The year is only half past, but 2016 is well on its way to joining 2011, 2012 and 2014 in a dubious distinction: a year that zero new U.S. banks were chartered. As consolidation of existing banks continues, many have observed that the lack of new banks reflects burdensome regulatory compliance, an inhospitable interest rate environment, excessive capital requirements, an insufficiently robust economy—or some mixture of all of these.
In his classic 1946 book Economics in One Lesson, Henry Hazlitt writes that economics “is the science of tracing the effects of some proposed or existing policy not only on some special interest in the short run, but on the general interest in the long run.” And thus, while the drought of de novo banks will ripple through the American economy, it will have subtle, significant and virtually unexplored long-run effects on the next generation of bank leadership.
De novo bank founders are entrepreneurs, and the entrepreneurial mindset is different from the “stewardship” mindset that characterizes many bankers, says Trey Maust, co-president and CEO of Lewis and Clark Bank in Oregon City, Ore. While stewardship can yield growth—consider Jesus’ parable of the talents, in which the steward who got the largest investment return for his master’s money was most highly commended—it also implies an inward focus, a priority on preservation rather than risk.
While it’s a good model for a mature industry like banking, every industry needs an entrepreneurial edge, a bit of ebb and flow that brings fresh perspectives, outside people and creative ideas. Since the recession, the banking industry has been all ebb and no flow.
And what will that ebb tide mean for the future of banking? Few bankers see the de novo drought ending soon. The Federal Deposit Insurance Corporation says it wants to ease the process for new bank investor groups, something that ABA Chairman Dan Blanton strongly encouraged in a recent meeting with FDIC Chairman Martin Gruenberg. But the higher compliance burdens, higher capital levels and low rates aren’t expected to go away.

----------

:: Your goal ::
Please retype the part of the article on new bank charters between "De novo bank founders" and "rather than risk.", inclusive.

:: Dataset section ::

----------

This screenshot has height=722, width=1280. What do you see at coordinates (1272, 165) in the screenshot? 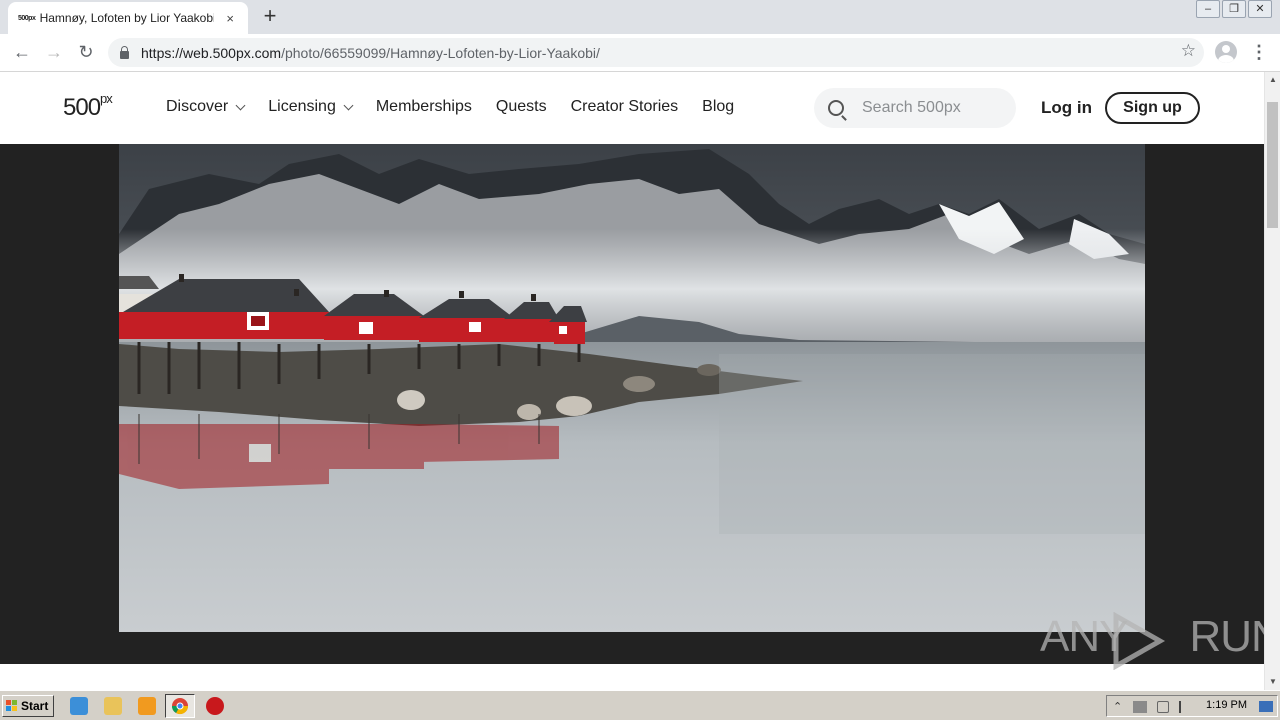
I see `scroll-thumb` at bounding box center [1272, 165]. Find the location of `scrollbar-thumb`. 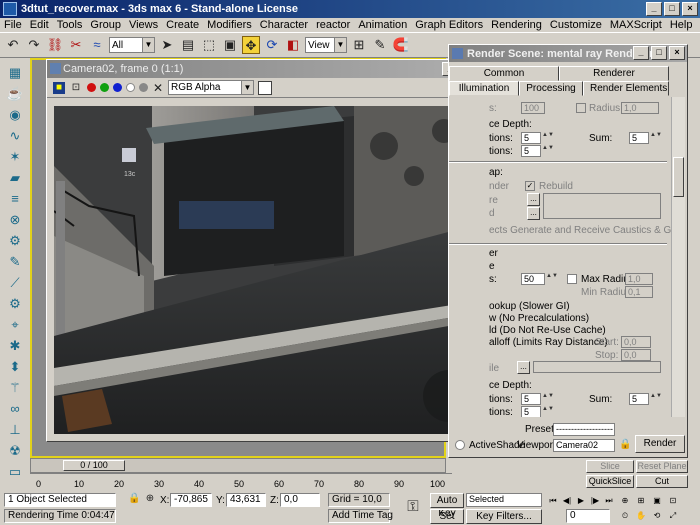

scrollbar-thumb is located at coordinates (678, 177).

----------

:: Your solution ::
De novo bank founders are entrepreneurs, and the entrepreneurial mindset is different from the “stewardship” mindset that characterizes many bankers, says Trey Maust, co-president and CEO of Lewis and Clark Bank in Oregon City, Ore. While stewardship can yield growth—consider Jesus’ parable of the talents, in which the steward who got the largest investment return for his master’s money was most highly commended—it also implies an inward focus, a priority on preservation rather than risk.